Rows about where targets appear

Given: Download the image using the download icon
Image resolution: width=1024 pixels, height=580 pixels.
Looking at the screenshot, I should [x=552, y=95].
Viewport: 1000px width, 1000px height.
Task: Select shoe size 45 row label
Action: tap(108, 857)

Given problem: Repeat the lines above word for word, with nothing changed.

Answer:
Given: Download the image using the download icon
Image resolution: width=1024 pixels, height=580 pixels.
Looking at the screenshot, I should [x=552, y=95].
Viewport: 1000px width, 1000px height.
Task: Select shoe size 45 row label
Action: tap(108, 857)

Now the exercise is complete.